Thursday,   29-Jun-2017   09:10 AM (IST)

The Indian rupee opened the day higher at 64.46/47 levels compared to its previous close at 64.55/56 levels as hints by policymakers of tighter monetary policy in Europe weighs on dollar. Benchmark indices saw a positive start in line with Asian Markets after Wall Street ended higher in overnight trade ahead of the June F&O expiry. Indian government bonds drop further as U.S. Treasury yields extend gains, while RBI announces surprise supply of notes. As per the technical indicators range for the USDINR pair may be 64.25-64.65 levels. Rupee has an immediate support at 64.57 levels. A breach of the same may see rupee at 64.65 followed by 64.73 levels.

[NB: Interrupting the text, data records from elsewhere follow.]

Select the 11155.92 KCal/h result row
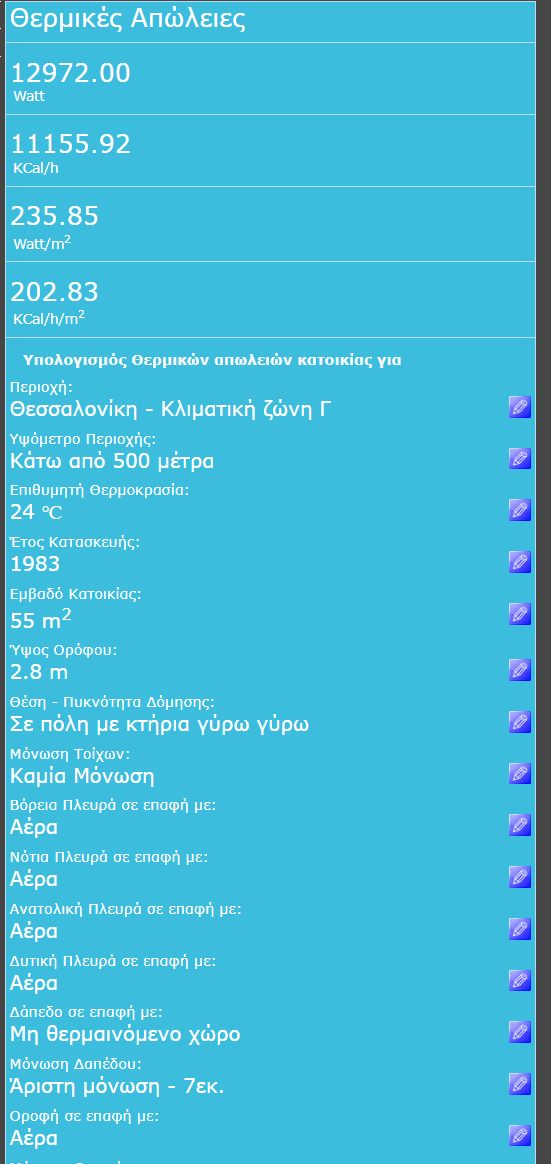 (x=270, y=151)
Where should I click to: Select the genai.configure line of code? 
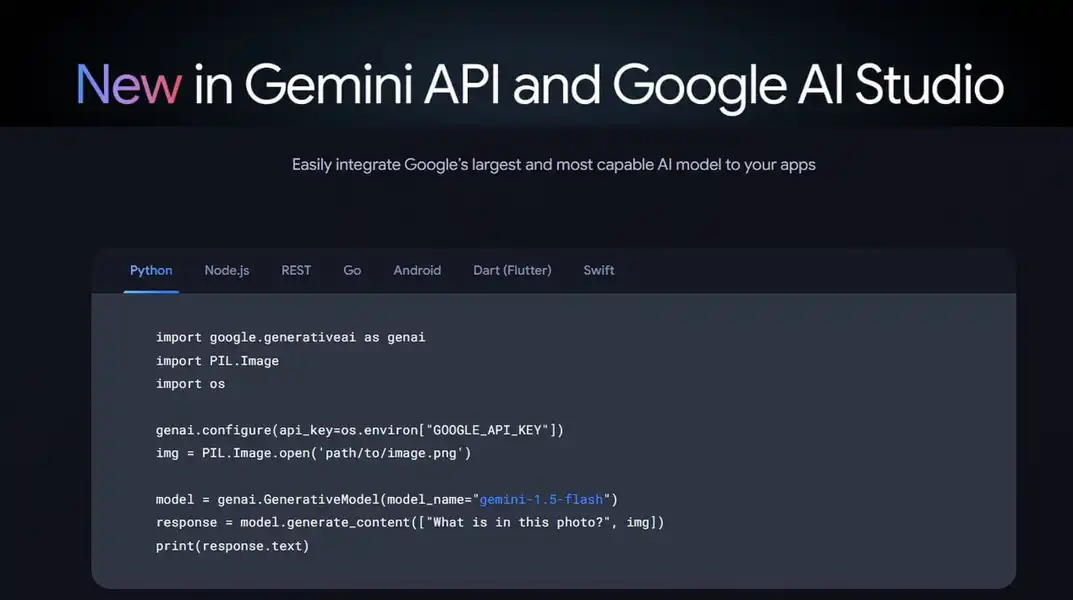click(360, 429)
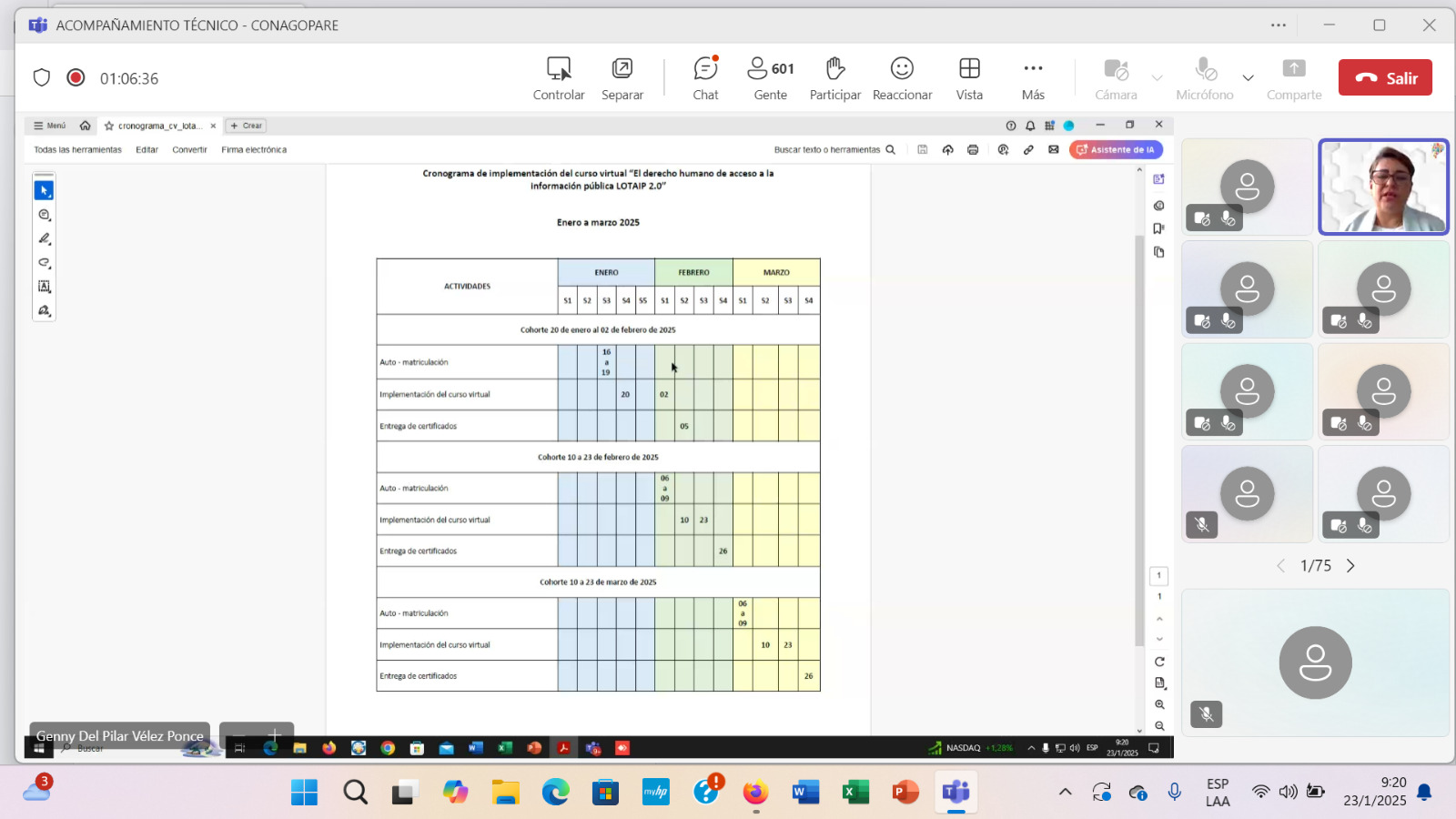
Task: Click Separar to pop out content
Action: click(622, 78)
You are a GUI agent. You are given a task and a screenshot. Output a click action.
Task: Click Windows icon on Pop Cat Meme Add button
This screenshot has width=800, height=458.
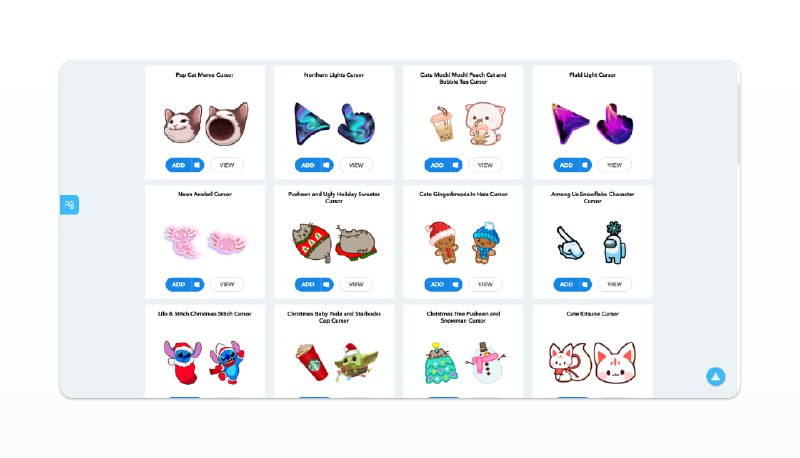[197, 165]
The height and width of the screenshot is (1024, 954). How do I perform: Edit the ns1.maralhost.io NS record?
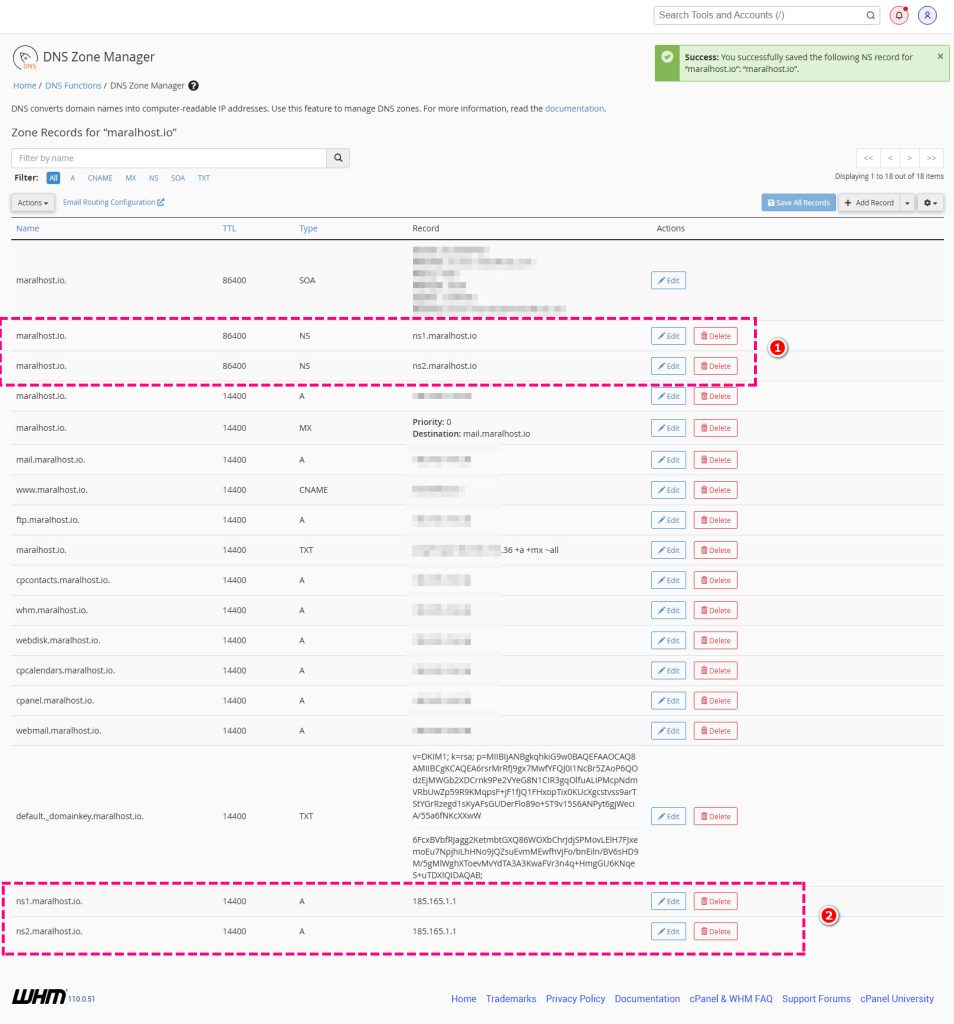coord(668,336)
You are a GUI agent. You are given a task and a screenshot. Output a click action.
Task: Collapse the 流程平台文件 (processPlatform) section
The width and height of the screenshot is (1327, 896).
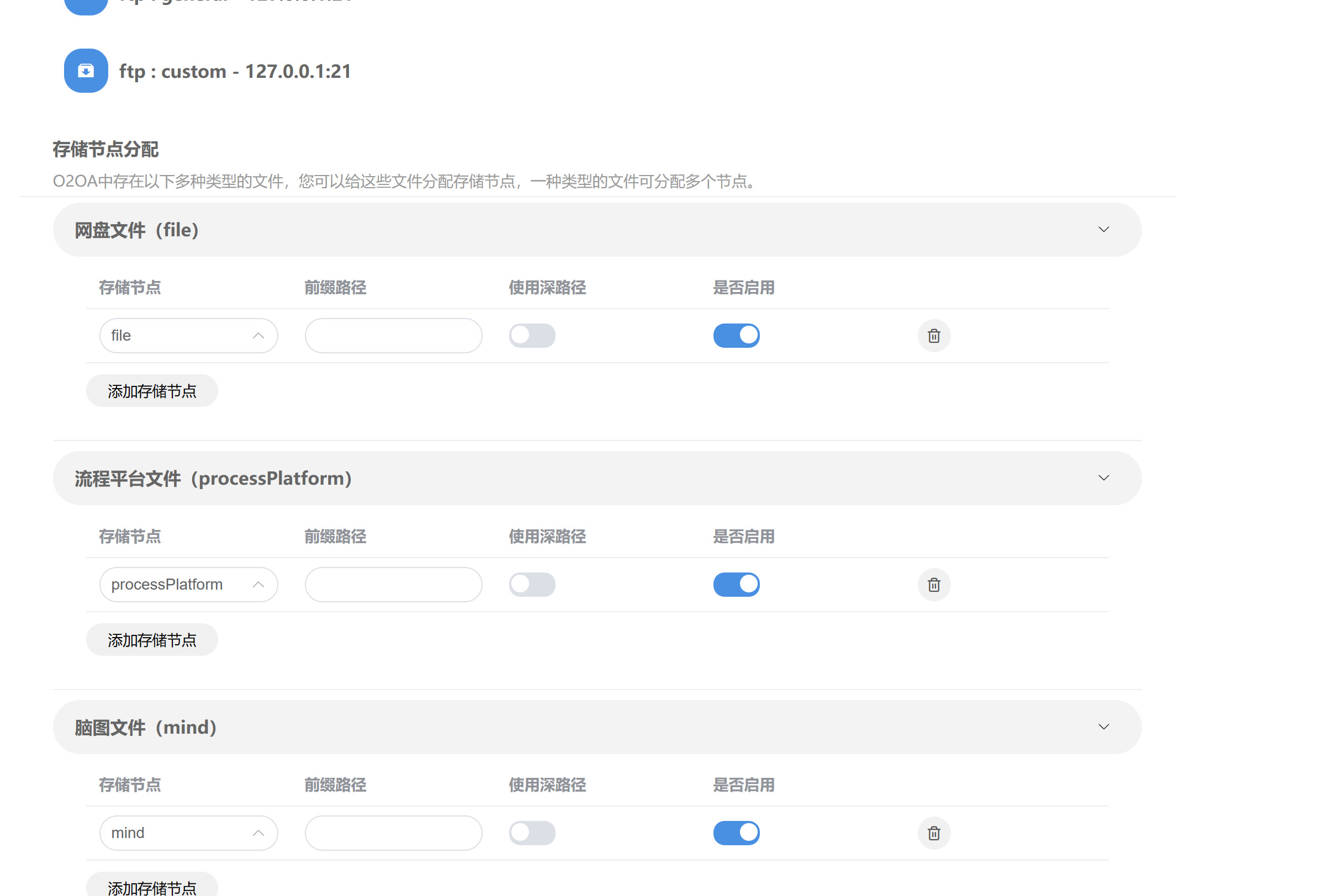pos(1103,478)
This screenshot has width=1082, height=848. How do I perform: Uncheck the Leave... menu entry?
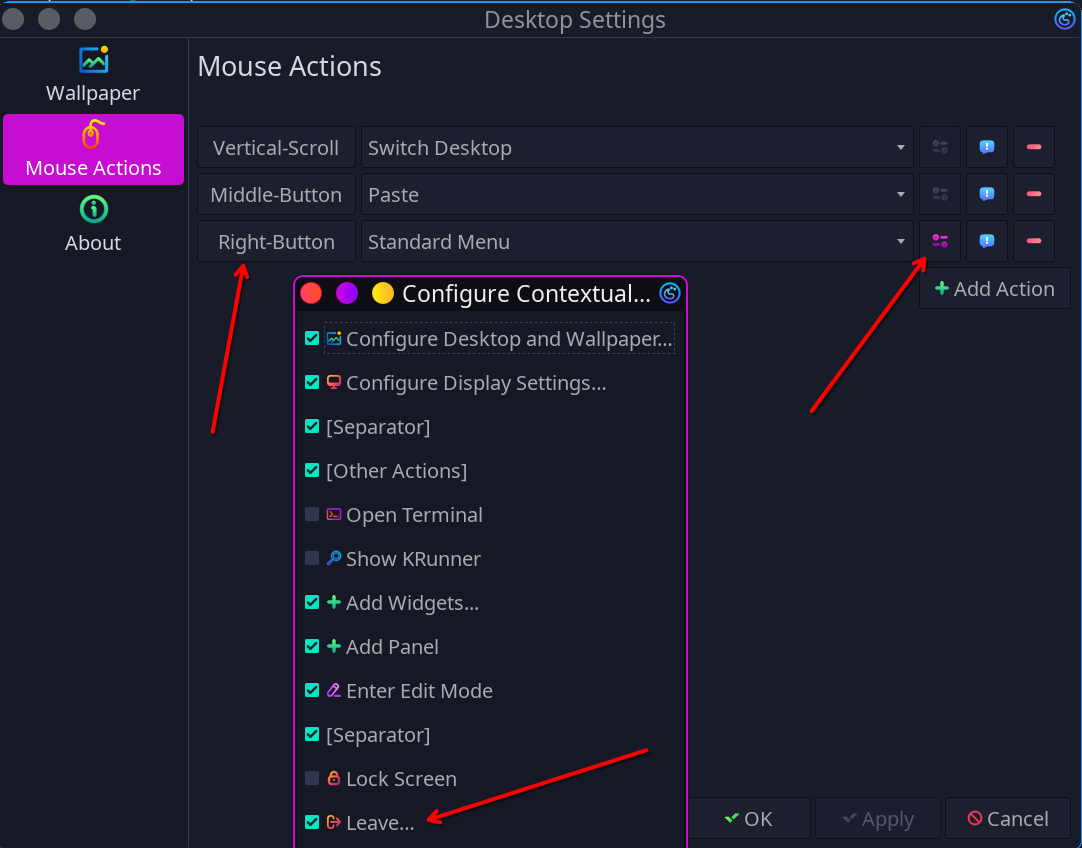[312, 822]
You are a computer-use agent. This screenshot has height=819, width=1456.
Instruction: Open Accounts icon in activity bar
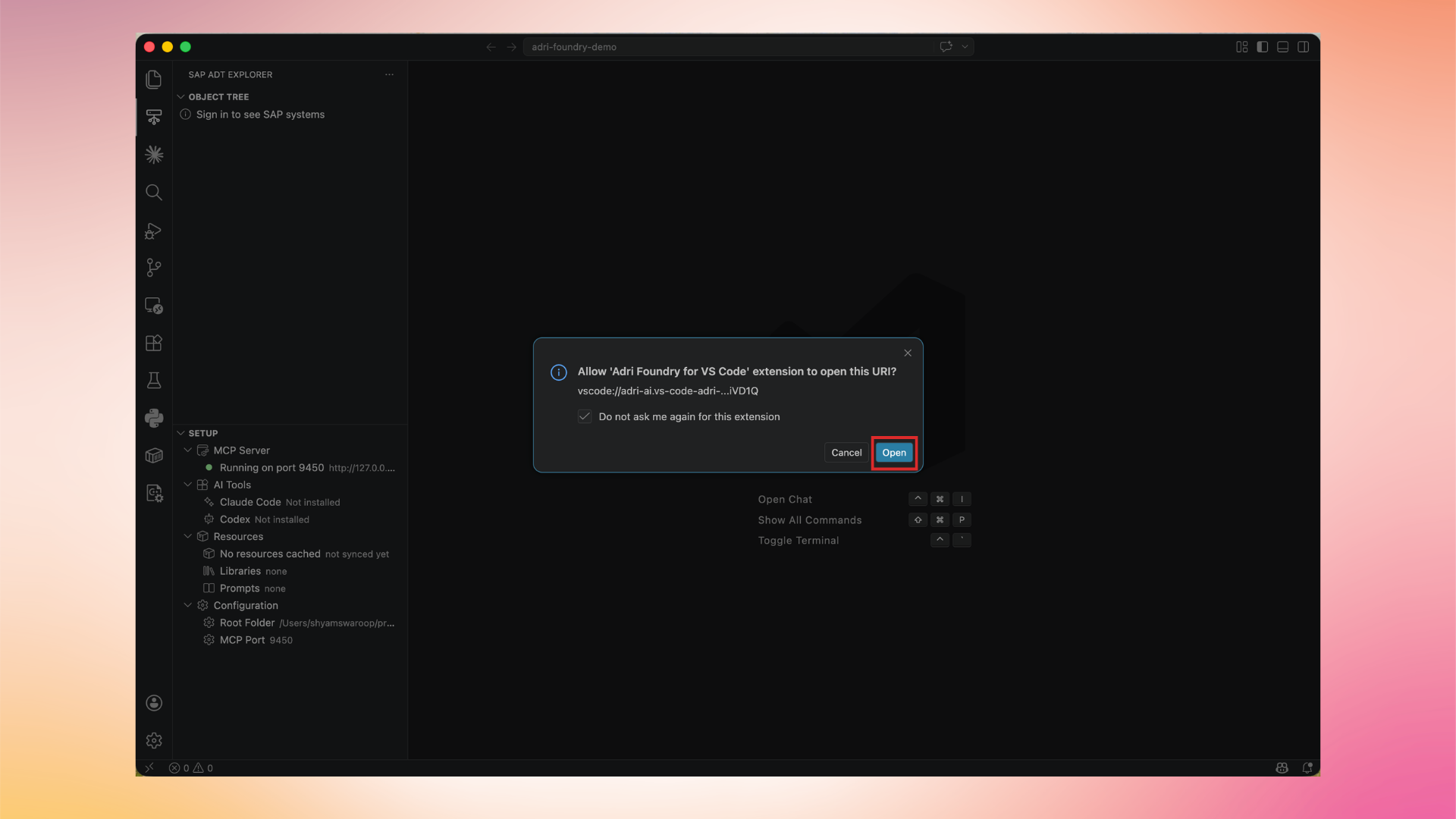point(154,703)
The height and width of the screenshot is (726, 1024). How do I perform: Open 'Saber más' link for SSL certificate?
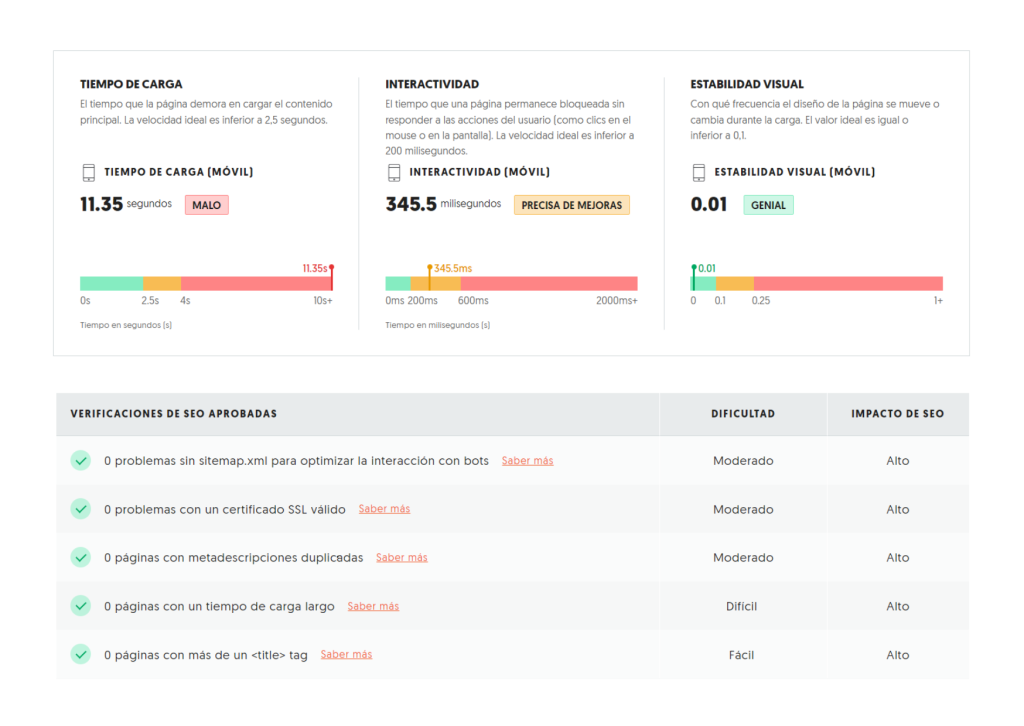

On the positive side rupee is likely to face resistance at 64.42 levels and if it is able to break the same then it may gain up to 64.31 levels followed by 64.22 levels.

The dollar wallowed close to one-year lows against the euro and slipped against sterling in Asian trading on Thursday, as investors priced in tighter monetary policy in Europe. The dollar index, which tracks the greenback against a basket of six major rival currencies, was steady on the day at 96.019, but well below highs above 97.0 hit earlier this week. Sterling added to gains made after Bank of England Governor Mark Carney said on Wednesday that the central bank is likely to need to raise interest rates as the British economy comes closer to operating at full capacity. European Central Bank President Mario Draghi sparked the euro's rally on Tuesday, when he hinted that the ECB could trim its stimulus this year. The Federal Reserve hiked interest rates this month and left the door open for further increases later in the year, though a batch of mixed economic data recently has given investors' pause as to whether the Fed would be able to stay on its planned tightening path. The euro was slightly higher on the day at $1.13795 after scaling a peak of $1.13915 on Wednesday, despite evidence that positioning for a dramatic stimulus scale-back might have been overdone. Draghi's remarks were intended to signal tolerance for a period of weaker inflation, not an imminent policy tightening, and set up September as the earliest the bank would discuss rolling back stimulus, according to sources familiar with the ECB chief's thinking. The pound was up 0.1 percent at $1.2940 after spiking to $1.2971 on Wednesday, it’s highest since June 9. The BoE's Monetary Policy Committee were split 5-3 earlier this month on whether to raise British interest rates from their record-low 0.25 percent. By contrast, Bank of Japan policy members believed their best approach would be maintaining their current ultra-loose policy, with inflation well shy of their 2 percent target, according to a summary of the BOJ's latest meeting released on Monday.